# Tutorial zu MVC gesucht



## Gast (1. Dez 2004)

Hallo zusammen,

irgendwie bin ich zu blöde, aber das mit der Trennung von Model View und Controller krieg ich nicht wirklich in meinen Kopf. Model und View sind soweit klar. Jetzt aber die Verbindung der beiden durch die Controller-Ebene, dass schnall ich einfach nicht.
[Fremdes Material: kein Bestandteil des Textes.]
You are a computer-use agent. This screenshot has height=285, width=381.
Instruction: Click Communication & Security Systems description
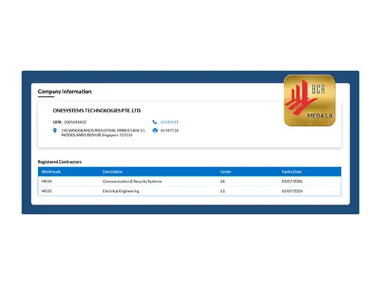pyautogui.click(x=132, y=182)
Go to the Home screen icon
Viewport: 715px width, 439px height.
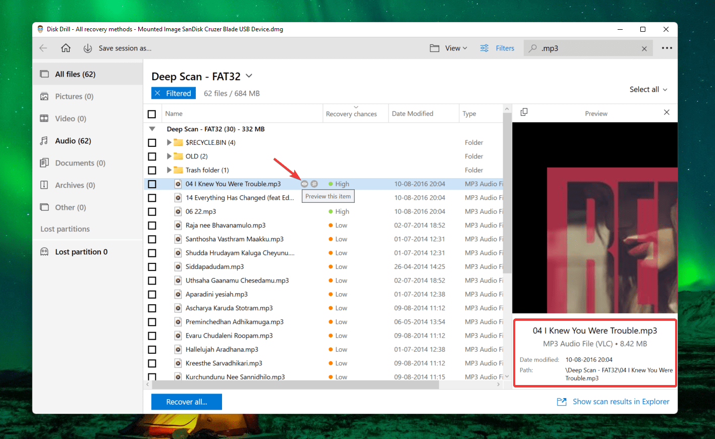(x=66, y=48)
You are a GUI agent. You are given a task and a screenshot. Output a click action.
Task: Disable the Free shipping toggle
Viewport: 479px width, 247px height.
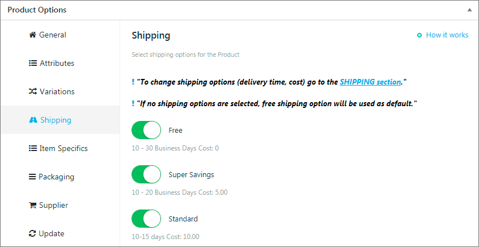click(146, 130)
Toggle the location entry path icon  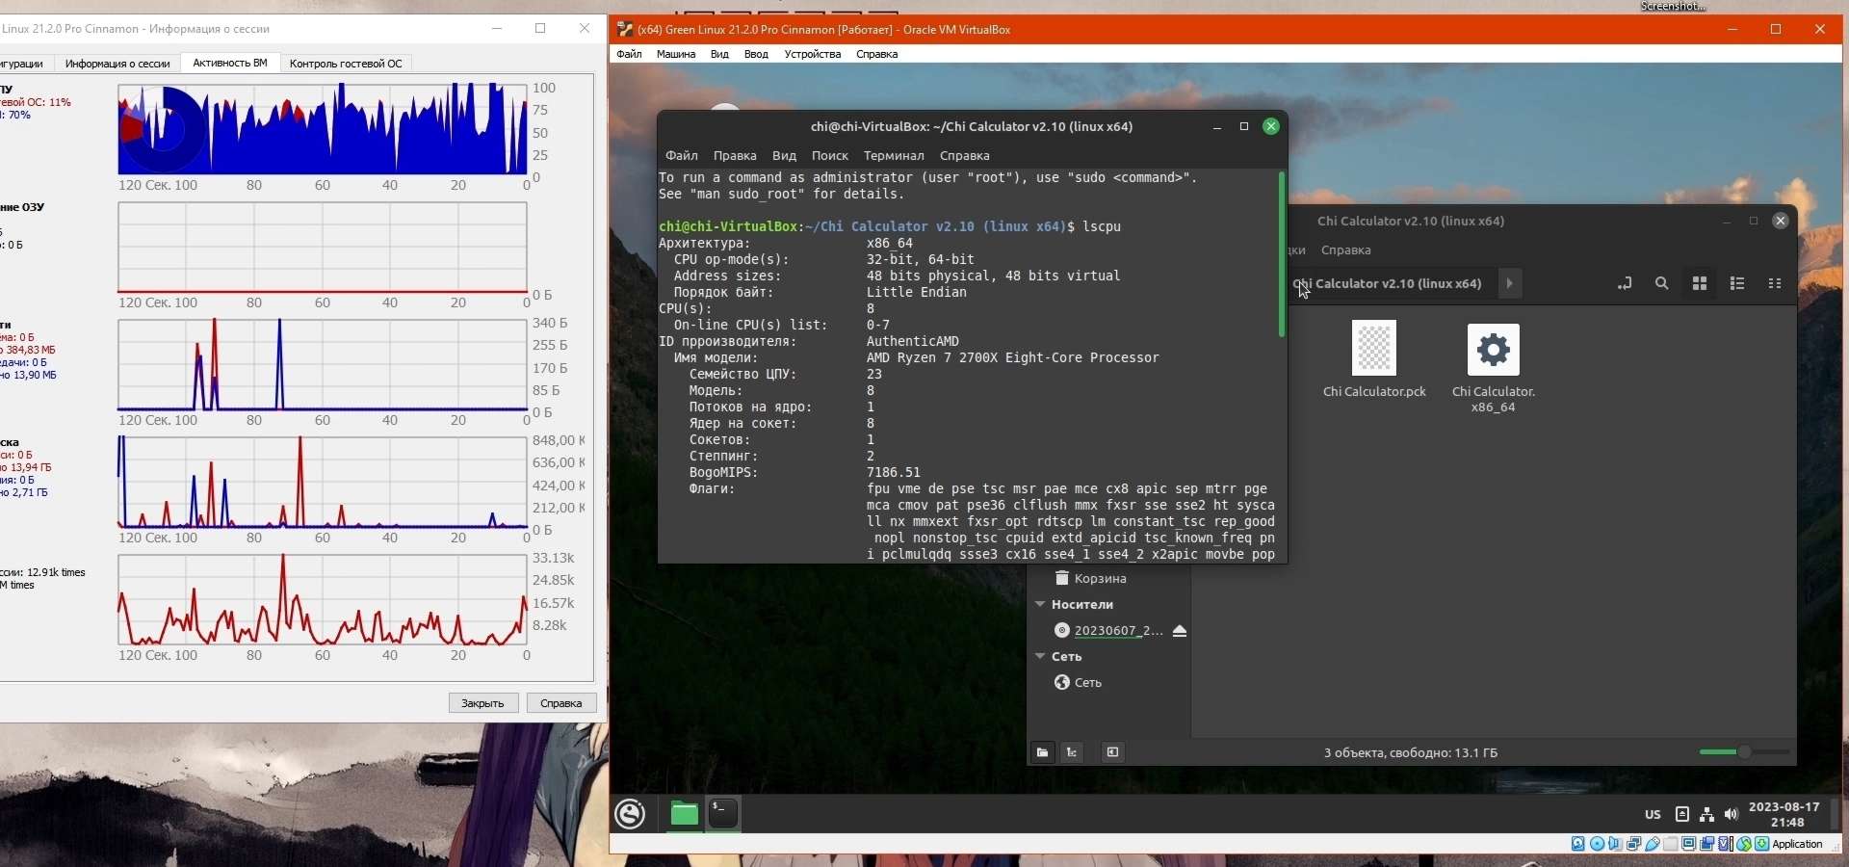click(1625, 284)
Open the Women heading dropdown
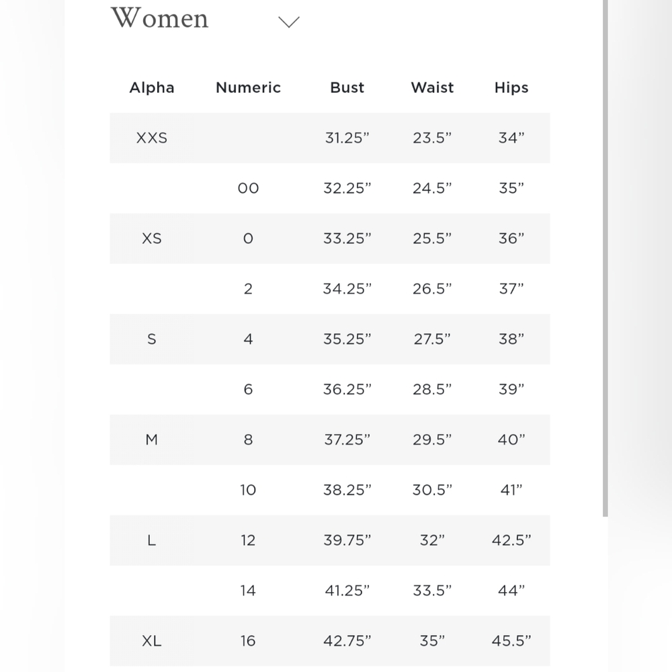Image resolution: width=672 pixels, height=672 pixels. click(x=159, y=18)
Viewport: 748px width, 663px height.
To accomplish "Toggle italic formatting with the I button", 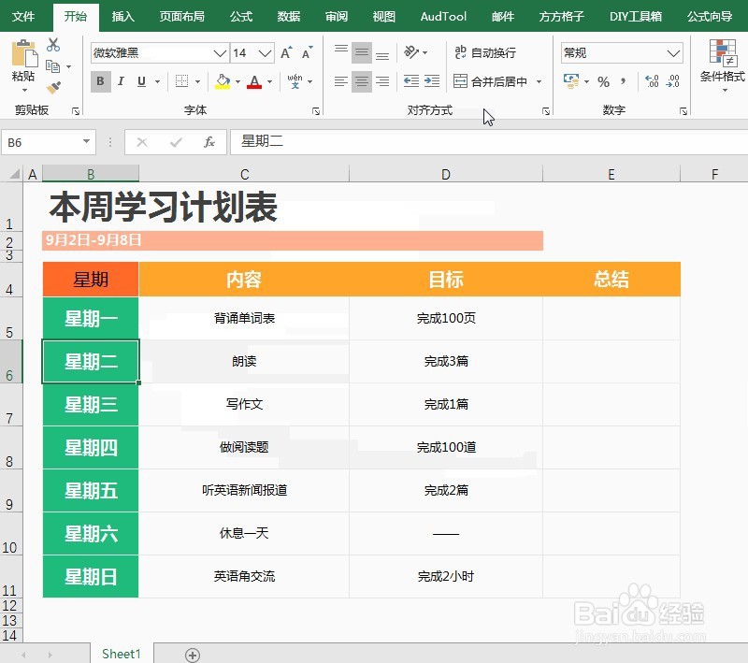I will (120, 81).
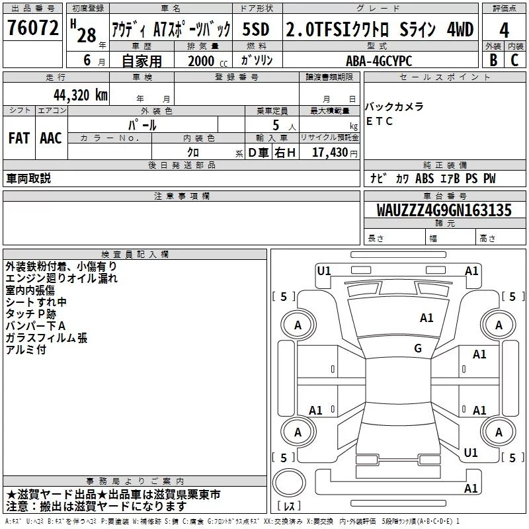Click the A1 mark on the hood
Screen dimensions: 529x529
coord(427,318)
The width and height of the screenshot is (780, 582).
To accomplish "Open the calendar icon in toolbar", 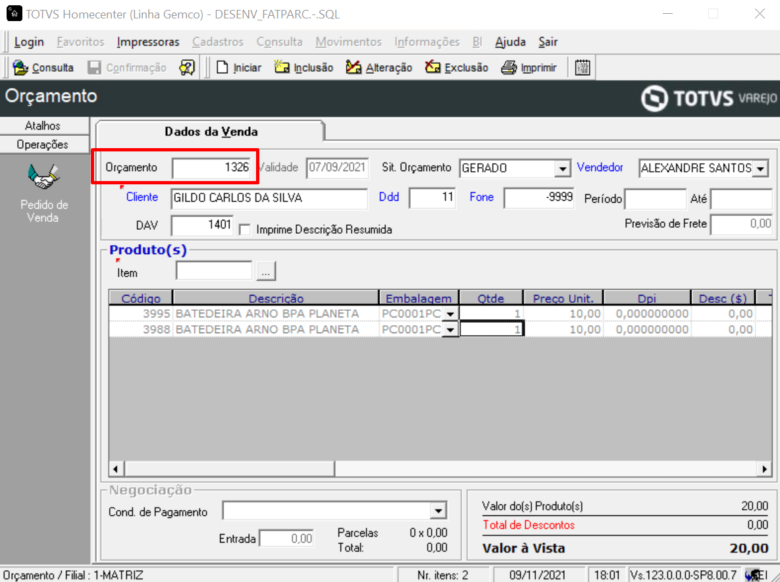I will coord(583,68).
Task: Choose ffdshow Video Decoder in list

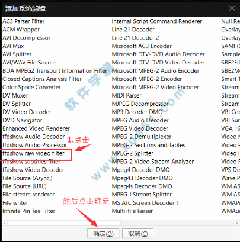Action: (x=33, y=170)
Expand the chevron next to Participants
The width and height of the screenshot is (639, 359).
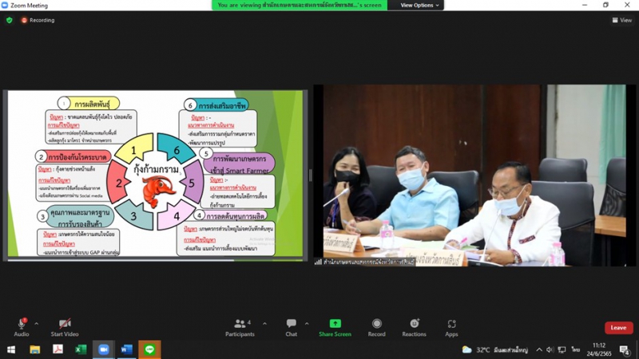[x=262, y=324]
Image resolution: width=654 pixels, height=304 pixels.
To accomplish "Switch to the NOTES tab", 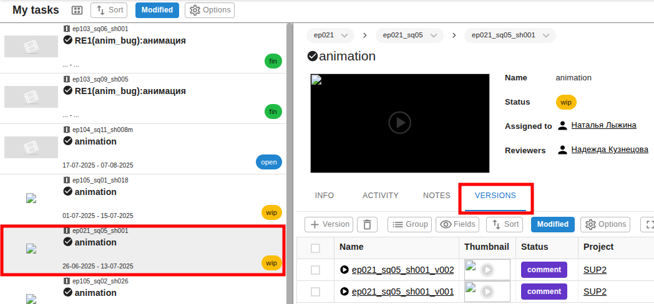I will (437, 196).
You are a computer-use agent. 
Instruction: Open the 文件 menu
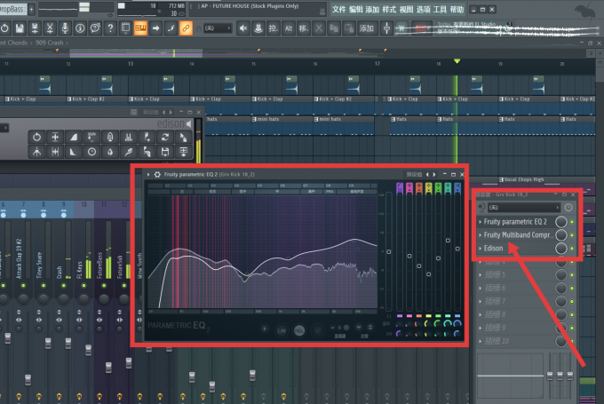338,9
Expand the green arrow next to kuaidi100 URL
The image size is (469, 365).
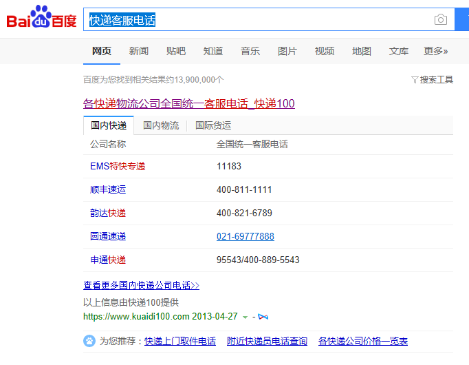[246, 317]
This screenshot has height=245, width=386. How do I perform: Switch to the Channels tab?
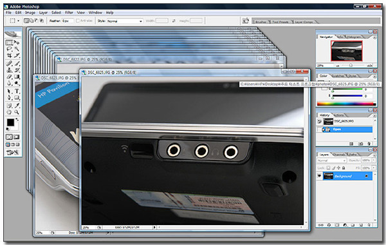[x=339, y=155]
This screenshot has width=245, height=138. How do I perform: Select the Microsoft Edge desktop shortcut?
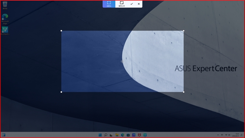[x=5, y=19]
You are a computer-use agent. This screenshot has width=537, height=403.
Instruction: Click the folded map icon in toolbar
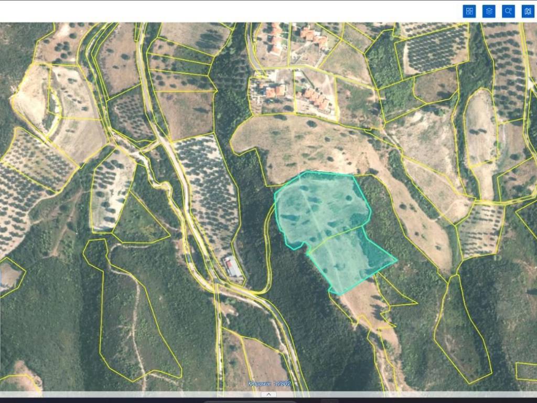coord(528,11)
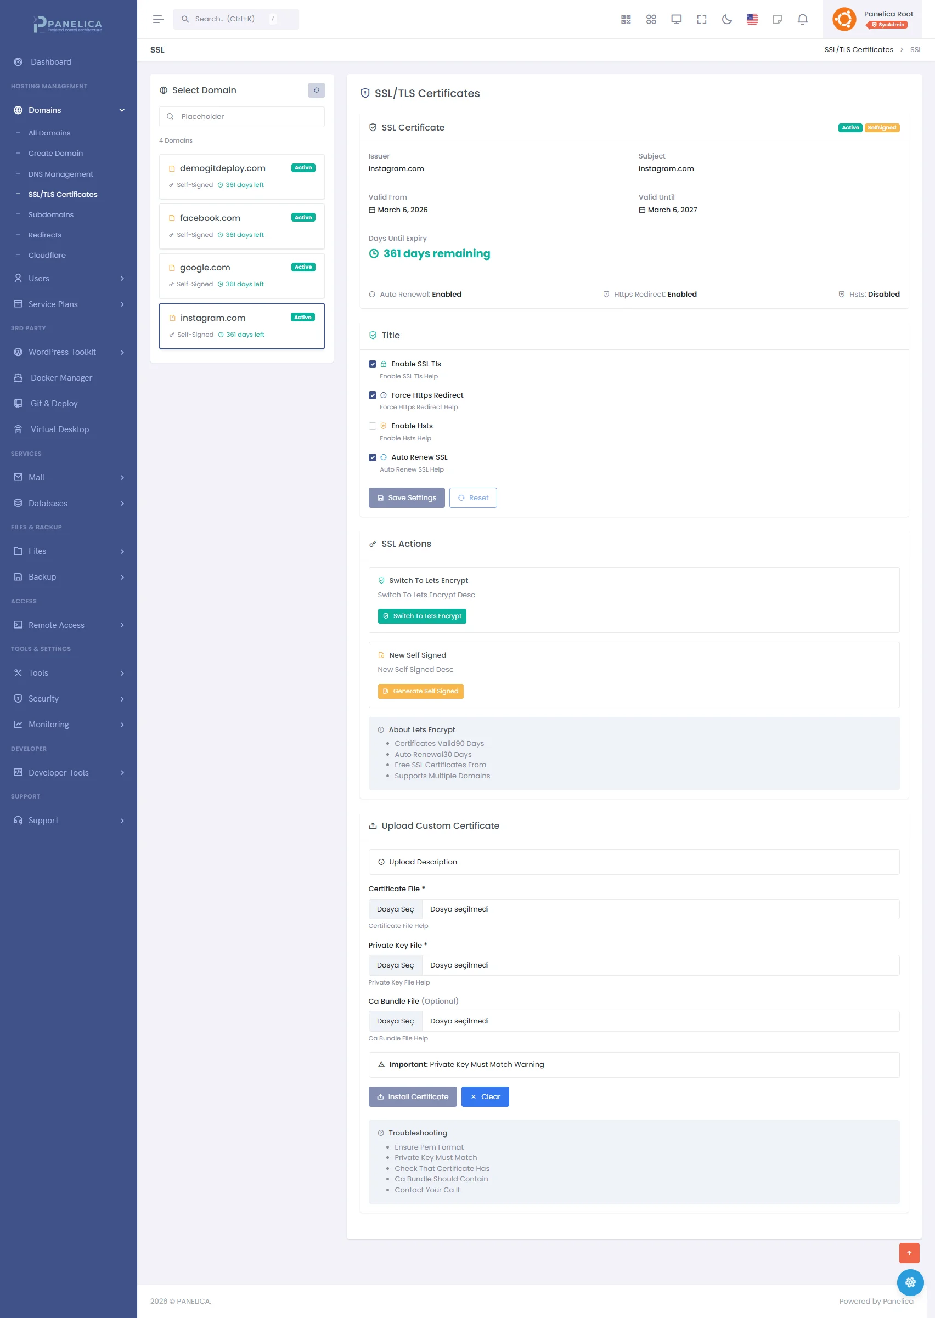The height and width of the screenshot is (1318, 935).
Task: Disable Auto Renew SSL checkbox
Action: tap(373, 458)
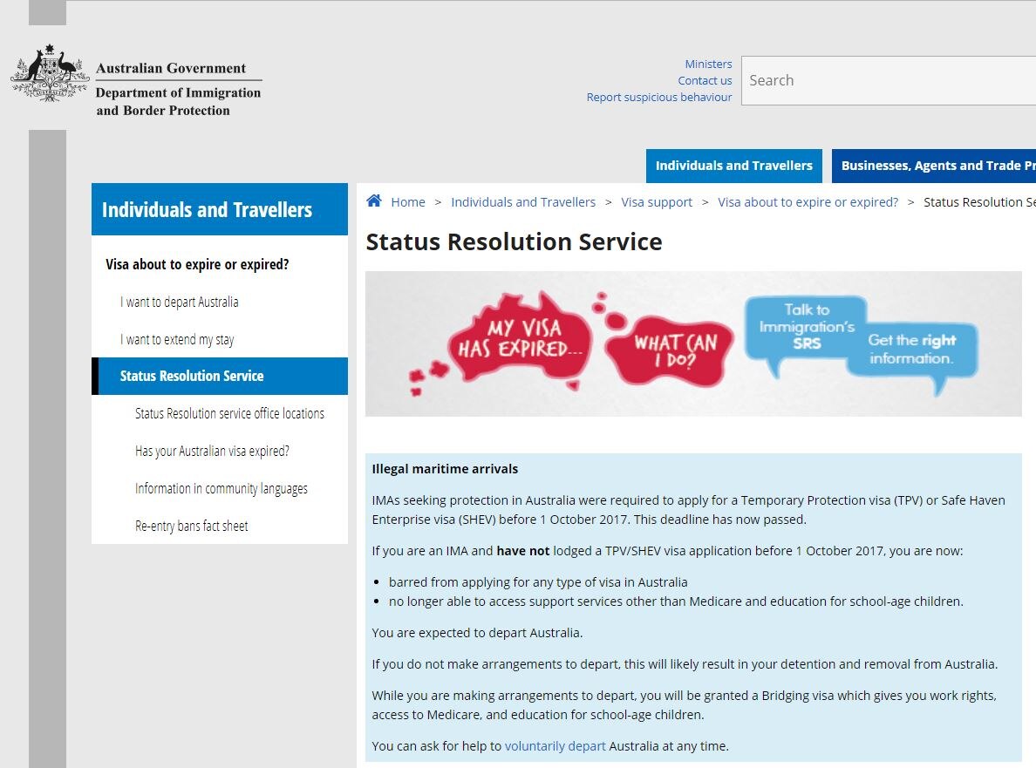
Task: Select I want to depart Australia
Action: click(x=179, y=302)
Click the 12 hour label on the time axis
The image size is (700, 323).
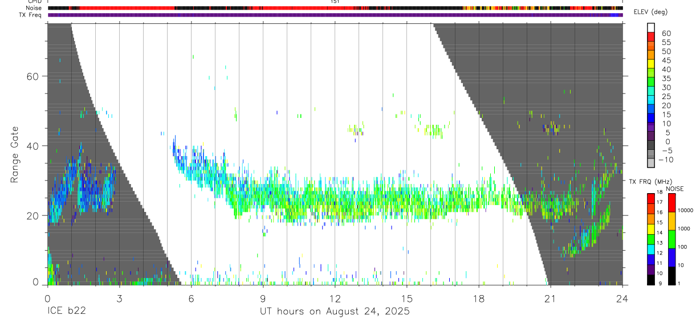[335, 298]
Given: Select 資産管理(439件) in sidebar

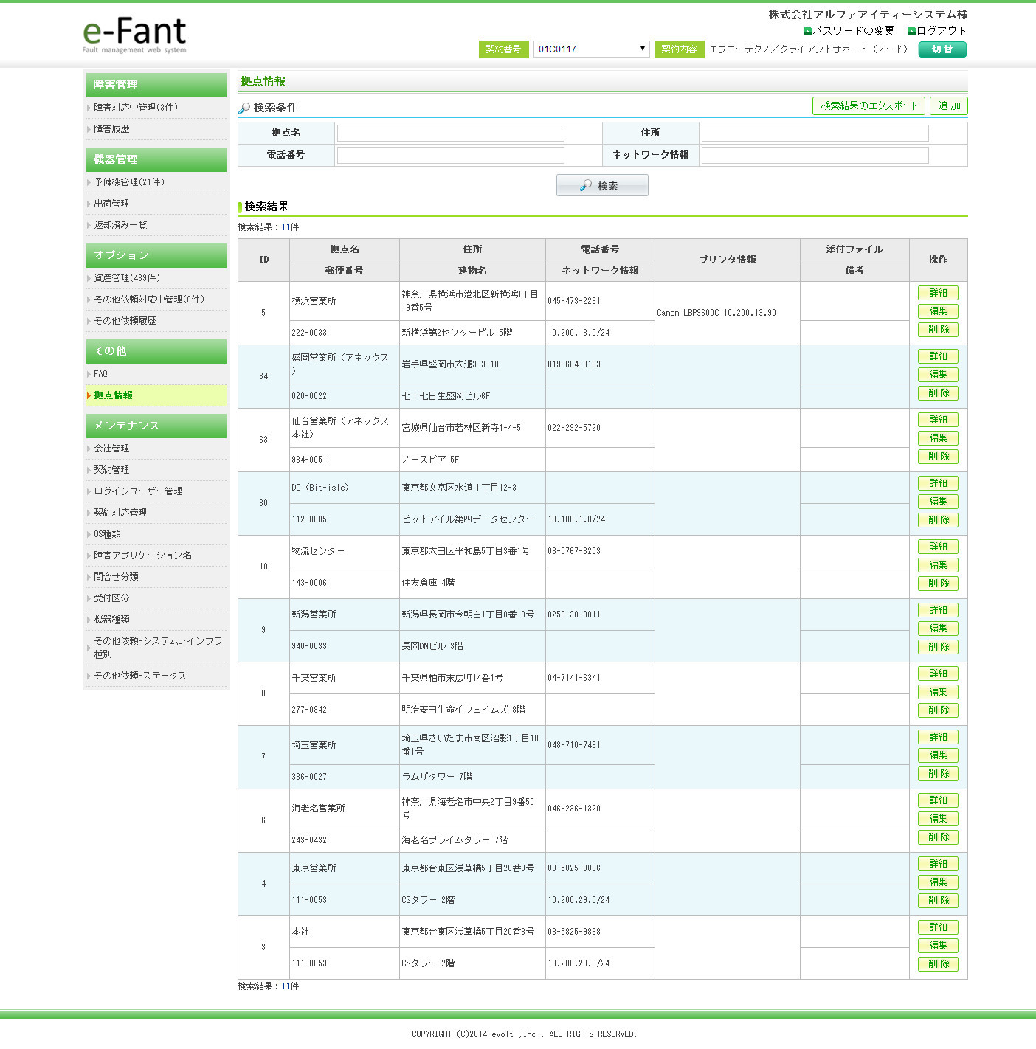Looking at the screenshot, I should (x=127, y=278).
Im Prinzip geht es ja darum, das z.B. ein Textfeld darüber benachrichtigt wird, einen neuen Text zu zeigen, wenn bei Klick auf einen Button -im Model- eine Funktion ausgeführt wurde, die diesen Text dann als Rückgabewert bereitstellt.
Somit muss also das Textfeld sich (wo auch immer) registrieren, um von der Änderung des darzustellenden Textes zu erfahren?!? Und der Button muss auch "irgendwo Bescheid sagen"?!?

Gibt's irgendwo ein verständliches Tutorial darüber (MVC für Dummies, oder so)


THX im voraus für jeden Tip


----------



## dotlens (1. Dez 2004)

dbc hat sich die mühe gemacht. schau es dir mal an...
http://www.java-forum.org/de/viewtopic.php?t=6090


----------